* **Data extract**:
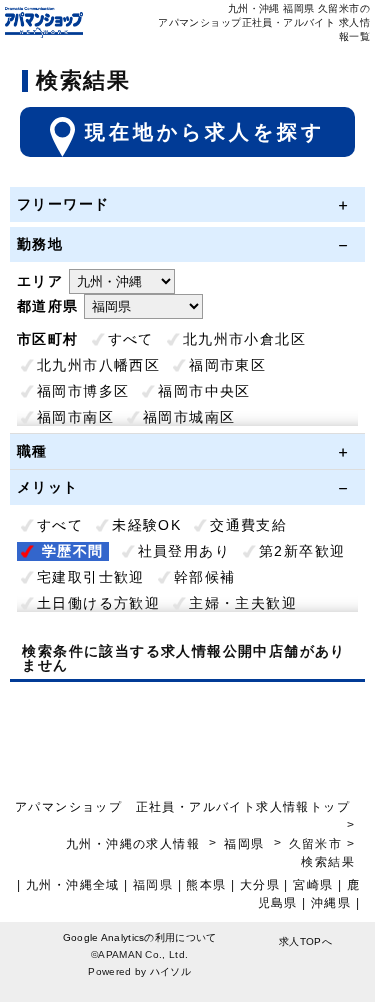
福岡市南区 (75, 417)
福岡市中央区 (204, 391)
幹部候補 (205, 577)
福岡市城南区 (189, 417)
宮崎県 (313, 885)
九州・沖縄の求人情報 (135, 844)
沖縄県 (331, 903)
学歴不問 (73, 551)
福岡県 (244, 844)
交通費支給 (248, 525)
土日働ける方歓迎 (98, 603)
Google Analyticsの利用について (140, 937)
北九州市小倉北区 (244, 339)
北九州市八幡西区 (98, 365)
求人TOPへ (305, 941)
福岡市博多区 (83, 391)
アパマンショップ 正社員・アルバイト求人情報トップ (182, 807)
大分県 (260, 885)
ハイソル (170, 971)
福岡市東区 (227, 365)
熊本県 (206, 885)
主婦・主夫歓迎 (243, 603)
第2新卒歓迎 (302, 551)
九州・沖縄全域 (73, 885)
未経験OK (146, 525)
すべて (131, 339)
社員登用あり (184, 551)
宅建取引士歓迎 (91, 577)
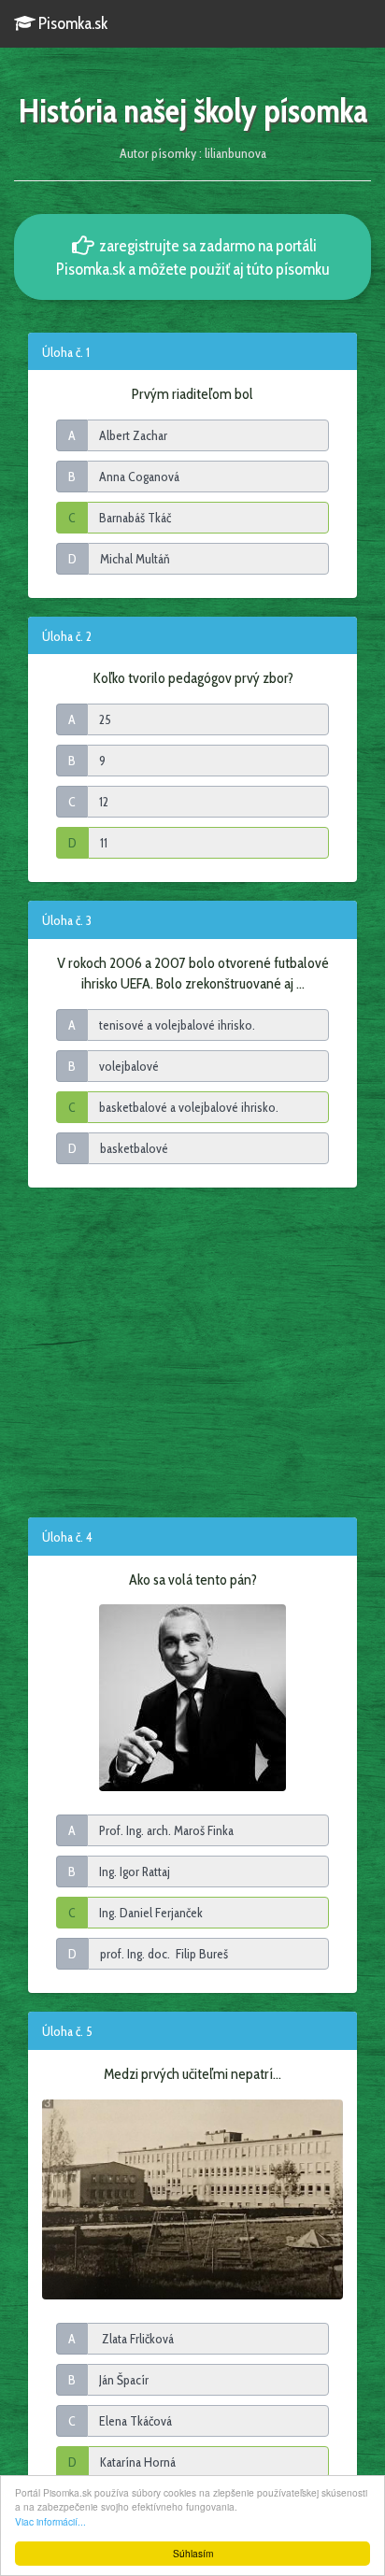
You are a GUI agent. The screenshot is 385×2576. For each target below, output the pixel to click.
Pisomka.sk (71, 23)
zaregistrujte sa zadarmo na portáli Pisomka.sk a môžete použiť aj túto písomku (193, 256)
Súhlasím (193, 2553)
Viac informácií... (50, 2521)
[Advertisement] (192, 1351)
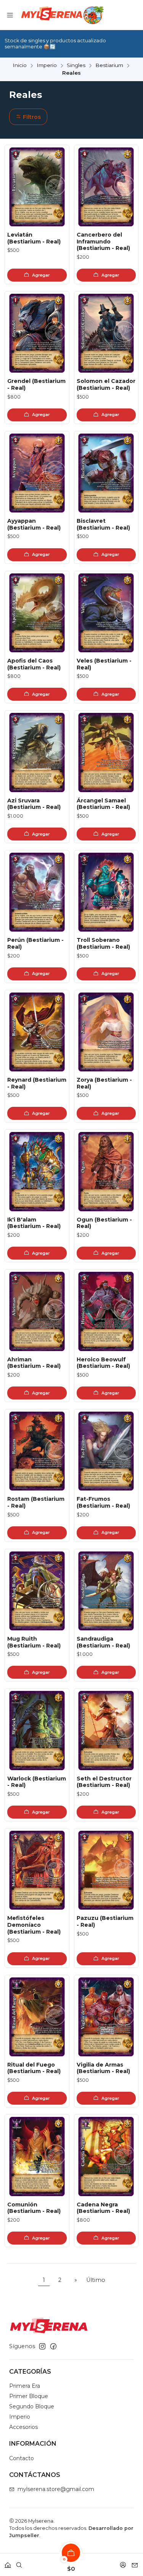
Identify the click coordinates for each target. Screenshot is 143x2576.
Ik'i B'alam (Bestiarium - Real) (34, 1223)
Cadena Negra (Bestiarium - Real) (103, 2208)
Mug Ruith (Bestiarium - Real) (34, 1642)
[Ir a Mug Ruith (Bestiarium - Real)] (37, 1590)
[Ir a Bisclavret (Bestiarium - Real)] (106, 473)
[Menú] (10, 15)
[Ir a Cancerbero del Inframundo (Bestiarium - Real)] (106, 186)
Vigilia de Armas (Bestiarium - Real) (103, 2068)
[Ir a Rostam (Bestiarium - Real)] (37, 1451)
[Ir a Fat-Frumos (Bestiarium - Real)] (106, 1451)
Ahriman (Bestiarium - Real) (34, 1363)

* **Task details**: Without including any pictures, output each entry above exactly as it appears.

* **Solution to this problem**:
福岡市南区 (75, 417)
福岡市中央区 (204, 391)
幹部候補 (205, 577)
福岡市城南区 (189, 417)
宮崎県 (313, 885)
九州・沖縄の求人情報 (135, 844)
沖縄県 (331, 903)
学歴不問 (73, 551)
福岡県 (244, 844)
交通費支給 (248, 525)
土日働ける方歓迎 (98, 603)
Google Analyticsの利用について (140, 937)
北九州市小倉北区 (244, 339)
北九州市八幡西区 (98, 365)
求人TOPへ (305, 941)
福岡市博多区 (83, 391)
アパマンショップ 正社員・アルバイト求人情報トップ (182, 807)
大分県 (260, 885)
ハイソル (170, 971)
福岡市東区 (227, 365)
熊本県 (206, 885)
主婦・主夫歓迎 (243, 603)
第2新卒歓迎 (302, 551)
九州・沖縄全域 (73, 885)
未経験OK (146, 525)
すべて (131, 339)
社員登用あり (184, 551)
宅建取引士歓迎 (91, 577)
You are a GUI agent. The screenshot is 385×2576. For each target below, output the pixel to click.
Pisomka.sk (71, 23)
zaregistrujte sa zadarmo na portáli Pisomka.sk a môžete použiť aj túto písomku (193, 256)
Súhlasím (193, 2553)
Viac informácií... (50, 2521)
[Advertisement] (192, 1351)
Identify the click coordinates for each target. Screenshot is 143x2576.
Ik'i B'alam (Bestiarium - Real) (34, 1223)
Cadena Negra (Bestiarium - Real) (103, 2208)
Mug Ruith (Bestiarium - Real) (34, 1642)
[Ir a Mug Ruith (Bestiarium - Real)] (37, 1590)
[Ir a Bisclavret (Bestiarium - Real)] (106, 473)
[Menú] (10, 15)
[Ir a Cancerbero del Inframundo (Bestiarium - Real)] (106, 186)
Vigilia de Armas (Bestiarium - Real) (103, 2068)
[Ir a Rostam (Bestiarium - Real)] (37, 1451)
[Ir a Fat-Frumos (Bestiarium - Real)] (106, 1451)
Ahriman (Bestiarium - Real) (34, 1363)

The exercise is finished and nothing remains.